* [BACAAN]:
Kamu tidak harus menjadi "penurut" ekpektasi orang lain
Istilah berhentilah mengejar pengakuan atau berhenti memenuhi ekspektasi orang lain cukup sering melintas di timeline media sosial. Topik ini mungkin terasa membosankan karena diulang-ulang terus menerus. Tetapi fenomena ini sebenarnya cukup umum dijumpai, dikarenakan hal ini sedang kita rasakan sekarang. Ketika dalam kehidupan sosial individu dituntut untuk memenuhi standar yang telah ditetapkan secara tidak tertulis dimasyarakat. Misal, umur 30 tahun namun belum menikah, secara umum komentar yang keluar dari masyarakat tidak enak didengar oleh telinga dan membuat hati ini muak. Apalagi bila situasi ini dialami oleh perempuan. Misal lainnya, situasi ketika individu dituntut untuk memiliki kendaraan, rumah, bisnis, karir yang mapan dalam usia yang begitu muda. Sah-sah saja jika memang memiliki kemampuan untuk mewujudkan itu. Tapi, ada faktor lain yang masyarakat masa bodoh dengan itu. Previlage, keluarga, tanggungan, cita-cita, dan keinginan individu yang diabaikan. Generasi sandwich pasti merasakan hal ini, mereka bekerja bukan untuk dirinya sendiri.

* [DATA YANG DIBERIKAN]:

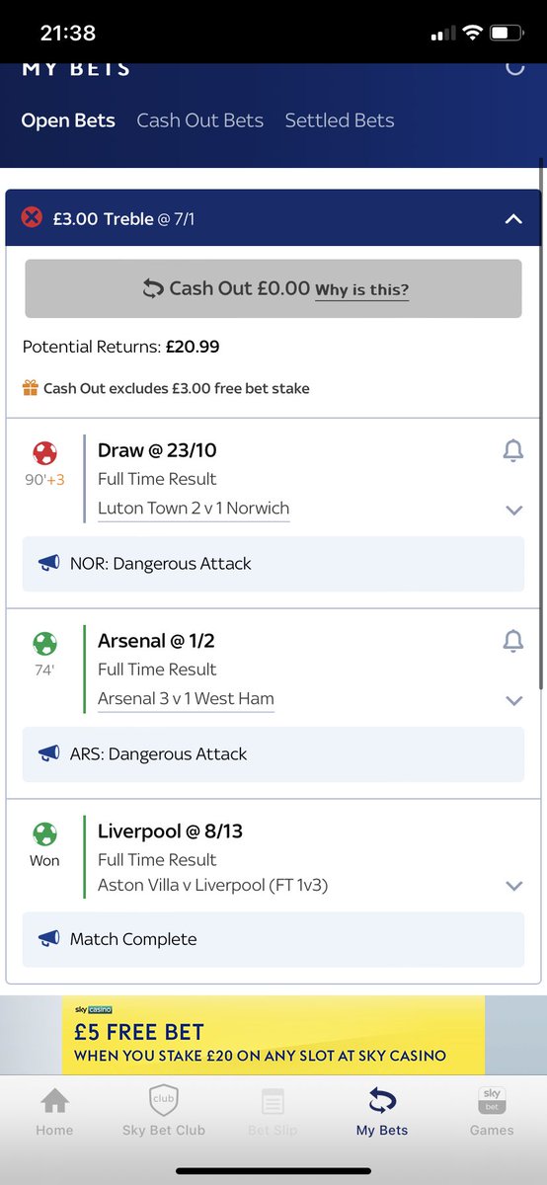Viewport: 547px width, 1185px height.
Task: Tap the refresh icon beside My Bets
Action: (x=513, y=67)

* [YANG HARUS DIKERJAKAN]:
Tuliskan lanjutan bacaan tentang tekanan memenuhi ekspektasi orang lain, dimulai tepat setelah kalimat terakhirnya. Data tersebut merupakan bahan tersendiri yang terpisah dari bacaan.

* [JAWABAN TERTULIS]:
Aku ingin membahasnya dalam sebuah kisah mengapa berhenti untuk memenuhi ekspektasi orang lain itu benar-benar berpengaruh pada sebuah jalan hidup. Kisah yang aku ambil dari mahabharata, tentang tokoh Karna Putra Surya, sulung dari para Pandhawa. Dikisahkan Karna lahir ketika ibunya Kunthi mencoba sebuah mantra yang diberikan oleh Resi Druwasa. Hasil rasa ingin tau untuk menjajal mantra itu, memanggil Dewa Surya yang memberikan anugrah berupa kehamilan pada Kunthi. Lahirlah seorang anak yang diberkahi dengan baju zirah dan anting surya.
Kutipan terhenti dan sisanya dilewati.